→ **YOUR INSTRUCTIONS**:
With pictures omitted, transcribe exactly the lines from the one containing "Image resolution: width=1634" to the end of the records below.

→ **RAW DATA**:
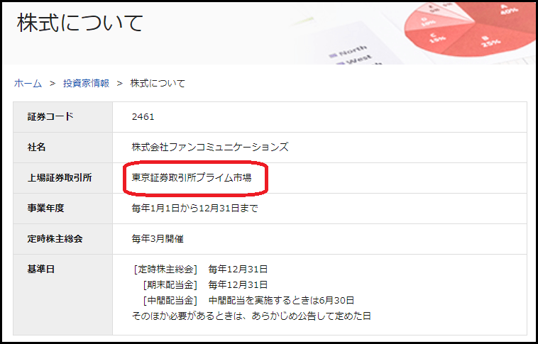This screenshot has width=538, height=344.
Task: Click the text 毎年1月1日から12月31日まで
Action: 195,209
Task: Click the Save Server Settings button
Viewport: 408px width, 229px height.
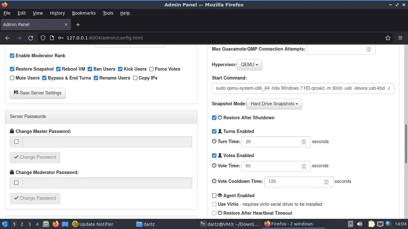Action: point(38,93)

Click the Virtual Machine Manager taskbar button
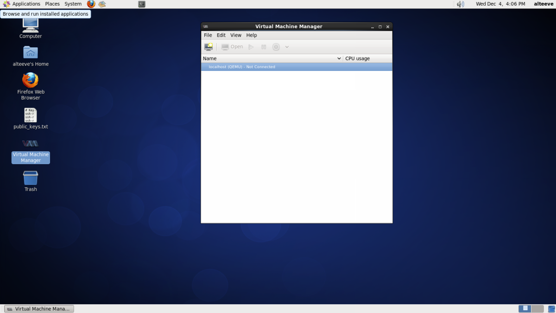coord(39,309)
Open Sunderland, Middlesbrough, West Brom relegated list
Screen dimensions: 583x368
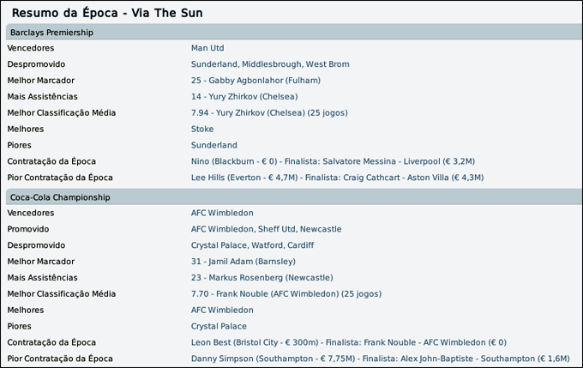[x=270, y=64]
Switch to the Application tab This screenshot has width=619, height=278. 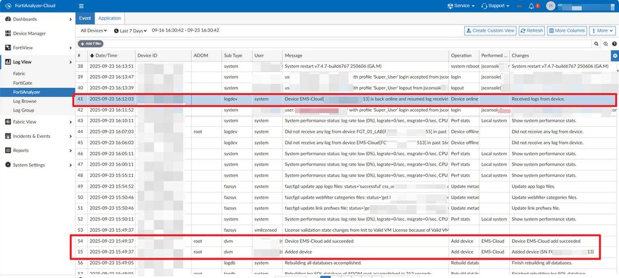click(109, 18)
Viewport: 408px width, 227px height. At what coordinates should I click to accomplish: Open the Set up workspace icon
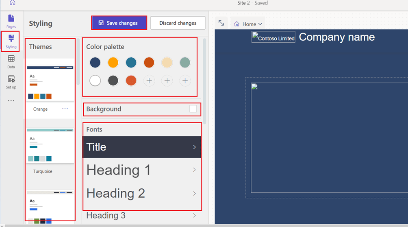(11, 81)
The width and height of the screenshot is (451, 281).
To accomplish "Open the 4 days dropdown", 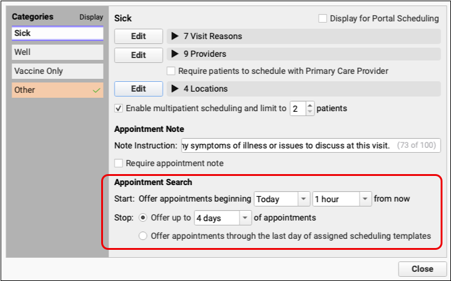I will 245,217.
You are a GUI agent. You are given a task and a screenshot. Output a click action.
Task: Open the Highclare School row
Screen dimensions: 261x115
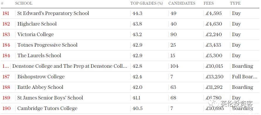coord(130,24)
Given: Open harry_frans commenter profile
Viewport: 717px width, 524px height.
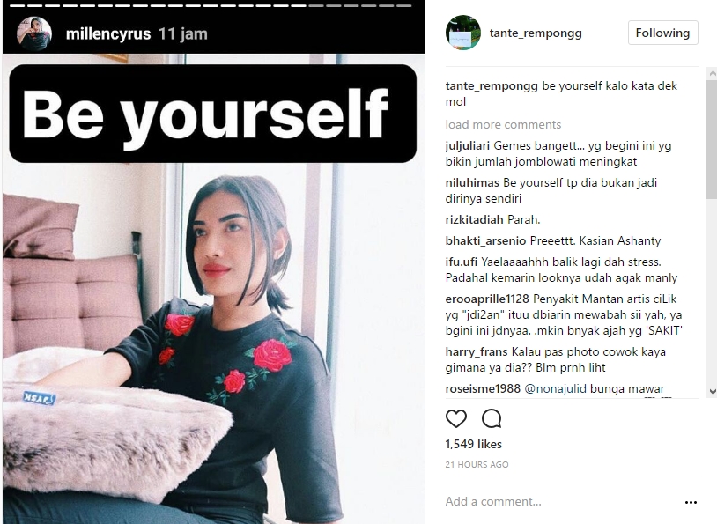Looking at the screenshot, I should (x=476, y=351).
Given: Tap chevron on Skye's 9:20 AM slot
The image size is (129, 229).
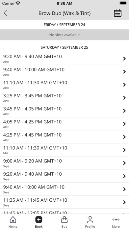Looking at the screenshot, I should pos(124,176).
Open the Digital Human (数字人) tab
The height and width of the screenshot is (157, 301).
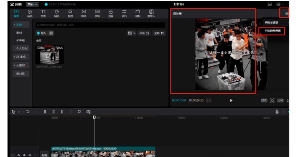[x=151, y=14]
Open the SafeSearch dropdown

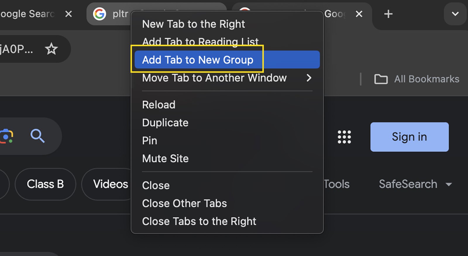pos(415,184)
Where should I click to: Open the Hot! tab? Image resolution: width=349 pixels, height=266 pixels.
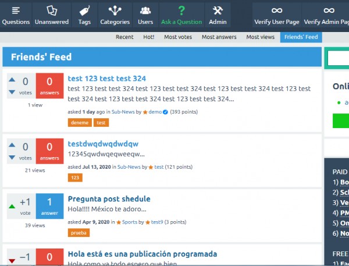(x=148, y=37)
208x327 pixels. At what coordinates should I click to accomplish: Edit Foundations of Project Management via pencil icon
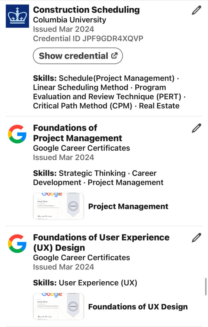click(x=196, y=128)
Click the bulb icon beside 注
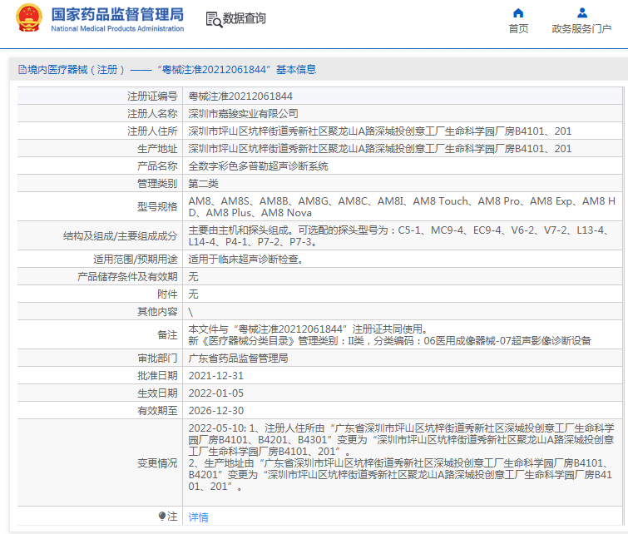Screen dimensions: 628x534 (x=163, y=517)
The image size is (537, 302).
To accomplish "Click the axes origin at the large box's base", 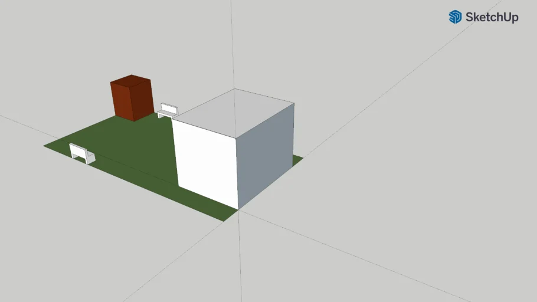I will (x=238, y=209).
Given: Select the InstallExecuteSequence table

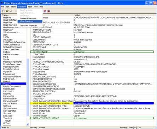Looking at the screenshot, I should point(14,42).
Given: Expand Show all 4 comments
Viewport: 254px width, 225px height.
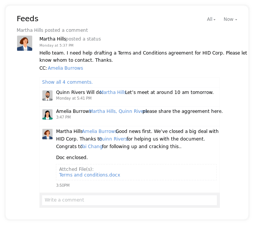Looking at the screenshot, I should click(67, 82).
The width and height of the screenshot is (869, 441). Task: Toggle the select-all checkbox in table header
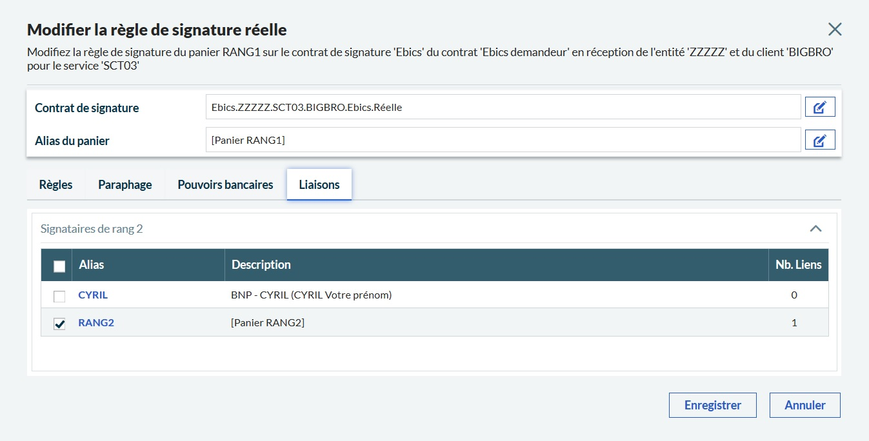coord(59,266)
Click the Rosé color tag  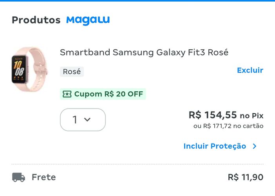[x=72, y=72]
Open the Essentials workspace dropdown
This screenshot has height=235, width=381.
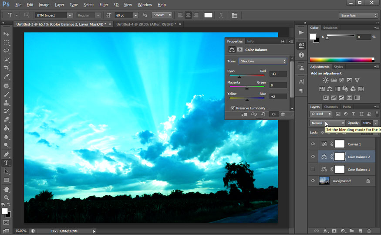pos(358,15)
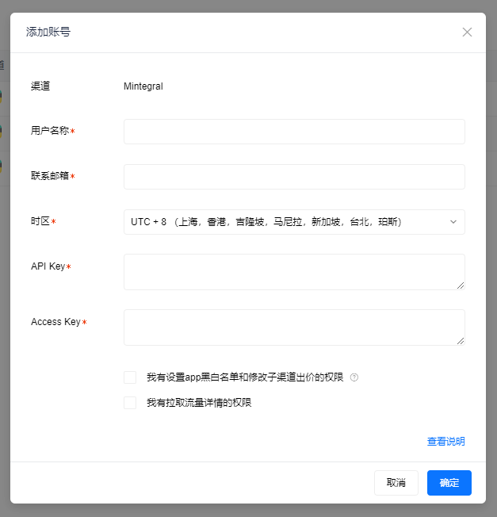
Task: Click the Mintegral channel value text
Action: tap(143, 86)
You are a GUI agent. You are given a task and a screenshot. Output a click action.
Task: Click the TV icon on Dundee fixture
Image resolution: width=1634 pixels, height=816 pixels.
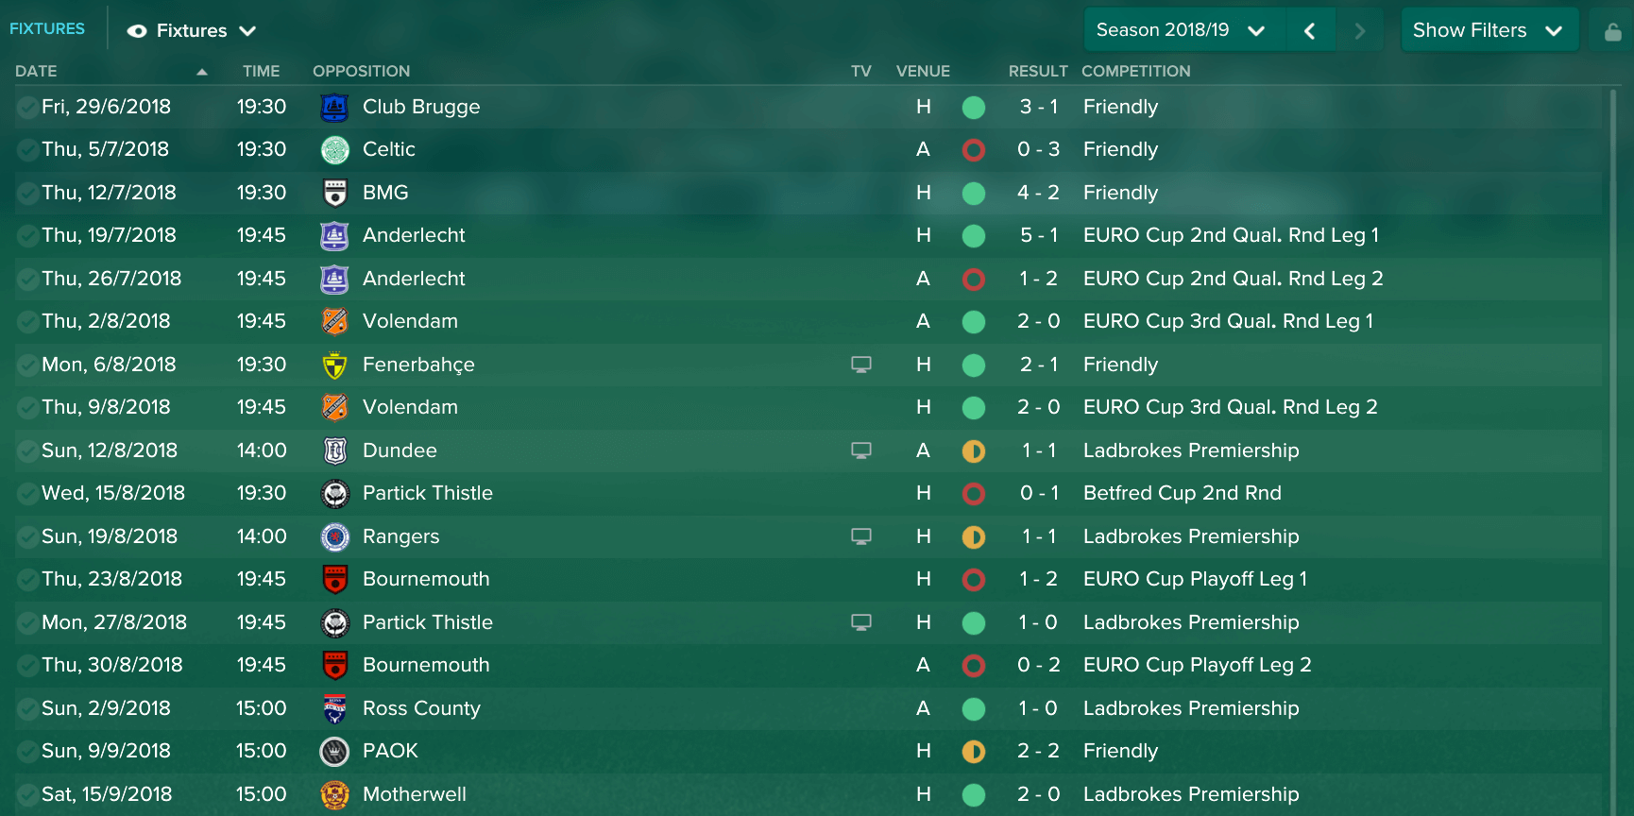860,451
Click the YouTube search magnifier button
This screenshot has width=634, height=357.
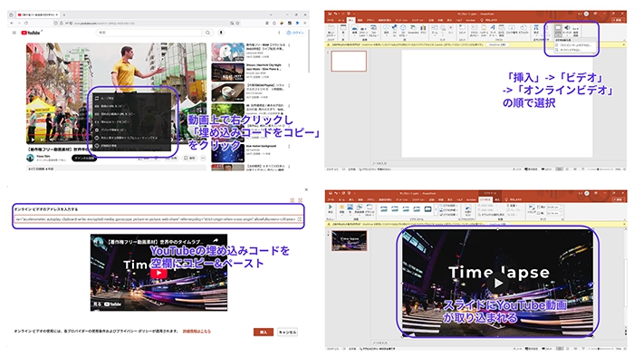coord(207,33)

→ **SOLUTION FOR THIS PROBLEM**:
Image resolution: width=1634 pixels, height=816 pixels.
860,451
Click the YouTube search magnifier button
This screenshot has width=634, height=357.
coord(207,33)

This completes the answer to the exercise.